Step 1: Create the Project Directory
Create a new directory for this chapter’s code:
mkdir -p cfgmgmtcamp-2026-platform
cd cfgmgmtcamp-2026-platform
pulumi new typescript -f
Install the Kubernetes provider:
npm install @pulumi/kubernetes
Step 2: Write the Pulumi Program
Open index.ts and replace the contents with the following code to deploy the monitoring stack:
import * as k8s from "@pulumi/kubernetes";
import * as pulumi from "@pulumi/pulumi";
// Configuration
const config = new pulumi.Config();
const grafanaAdminPassword = config.getSecret("grafanaAdminPassword") || pulumi.secret("workshop-admin");
// Create monitoring namespace
const monitoringNs = new k8s.core.v1.Namespace("monitoring", {
metadata: { name: "monitoring" },
});
// Create apps namespace for sample application
const appsNs = new k8s.core.v1.Namespace("apps", {
metadata: { name: "apps" },
});
// Install Metrics Server (required for kubectl top and HPA)

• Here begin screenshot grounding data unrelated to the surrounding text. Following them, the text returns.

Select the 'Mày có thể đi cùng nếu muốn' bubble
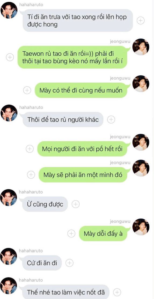The width and height of the screenshot is (154, 299). click(81, 90)
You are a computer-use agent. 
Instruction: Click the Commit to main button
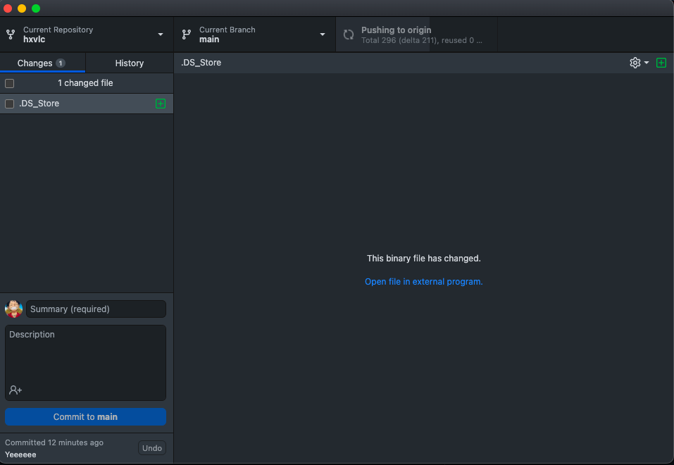pos(85,416)
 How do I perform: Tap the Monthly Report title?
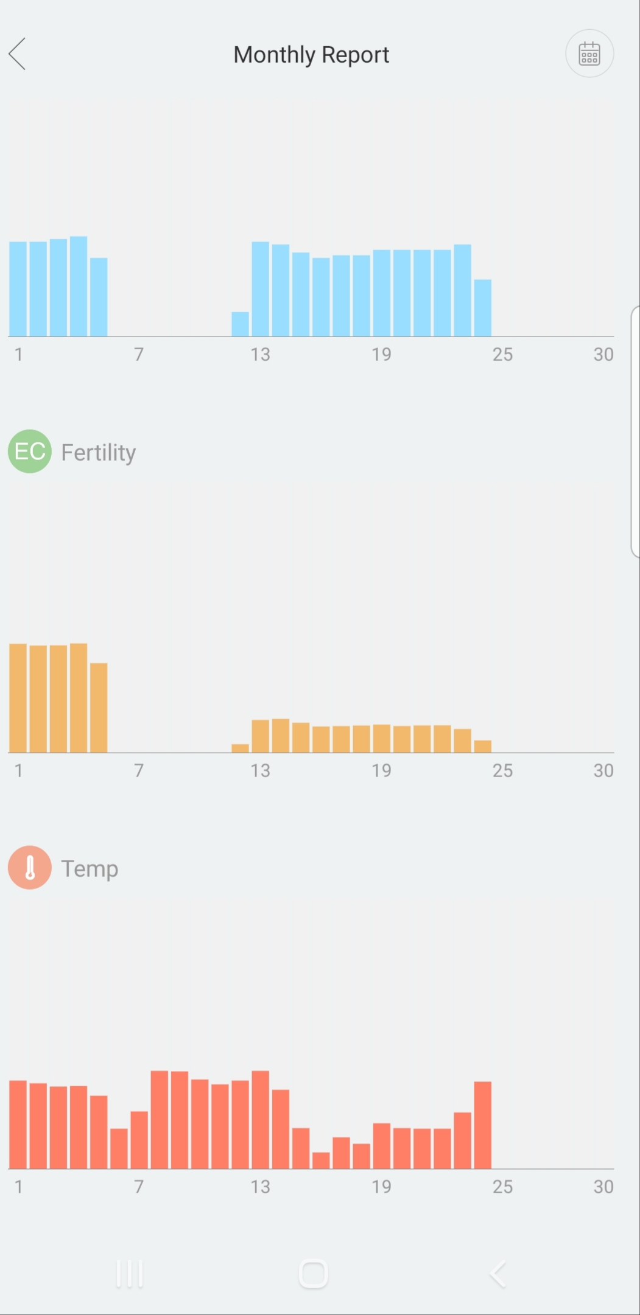[x=311, y=55]
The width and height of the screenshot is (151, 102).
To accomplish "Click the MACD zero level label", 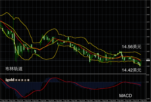I will point(147,82).
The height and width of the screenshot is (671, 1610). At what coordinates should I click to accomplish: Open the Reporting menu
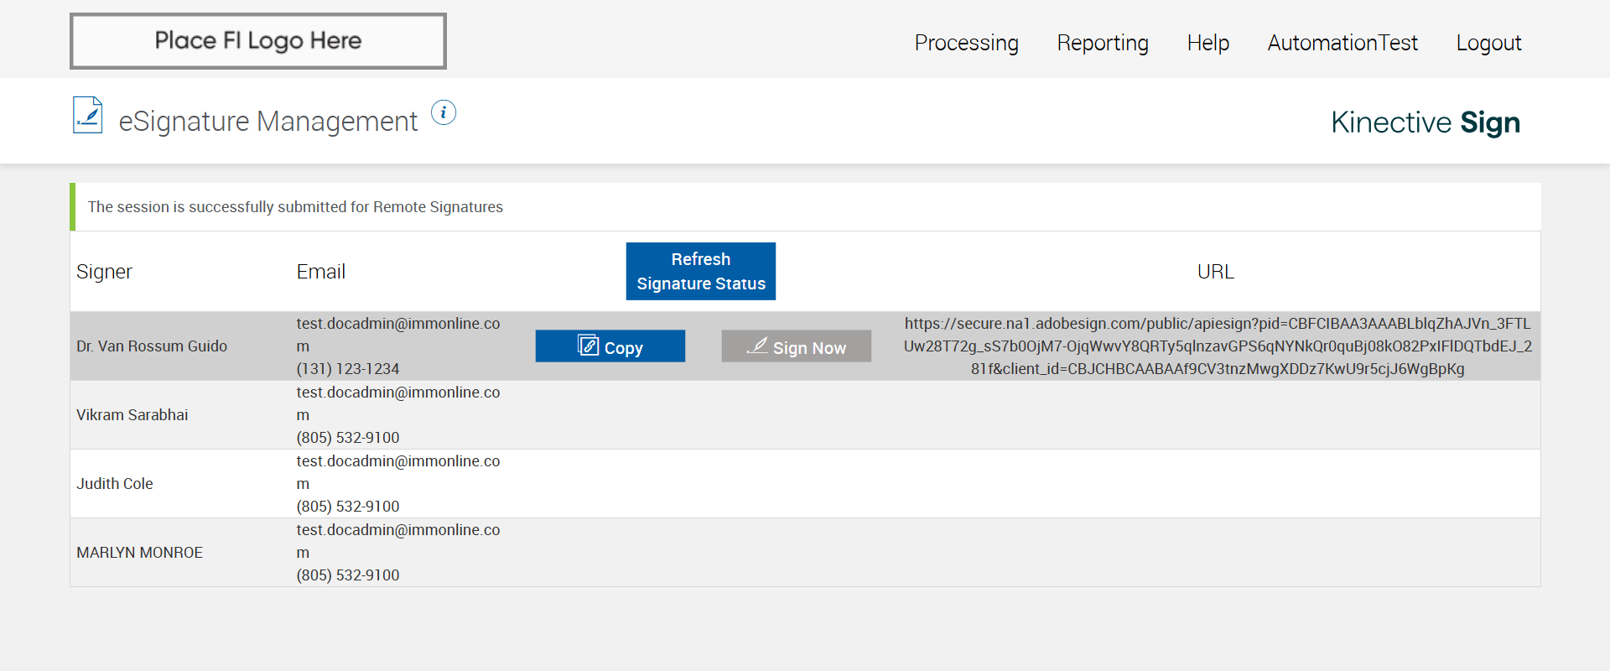(x=1102, y=43)
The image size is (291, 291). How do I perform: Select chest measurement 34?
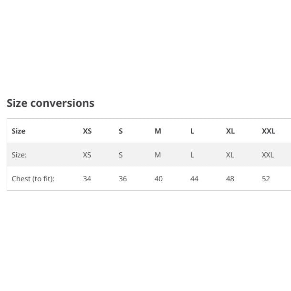coord(87,178)
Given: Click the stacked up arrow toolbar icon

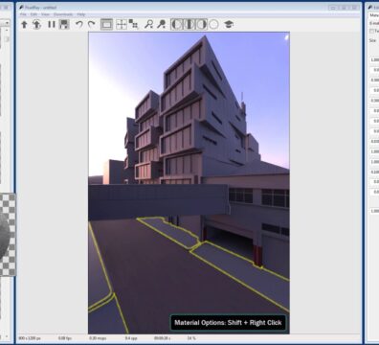Looking at the screenshot, I should click(x=37, y=25).
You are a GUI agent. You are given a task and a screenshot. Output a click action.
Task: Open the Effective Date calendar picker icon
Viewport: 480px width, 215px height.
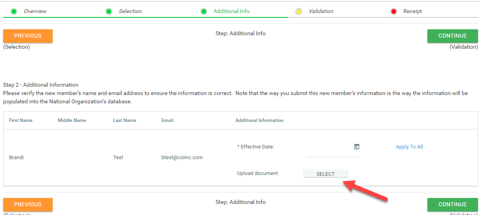[357, 147]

const metricsServer = new k8s.helm.v3.Release("metrics-server", {
chart: "metrics-server",
repositoryOpts: {
repo: "https://kubernetes-sigs.github.io/metrics-server/",
},
namespace: "kube-system",
version: "3.13.0",
values: {
args: [
"--kubelet-insecure-tls",
],
},
});
// Install kube-prometheus-stack (Prometheus, Grafana, Alertmanager)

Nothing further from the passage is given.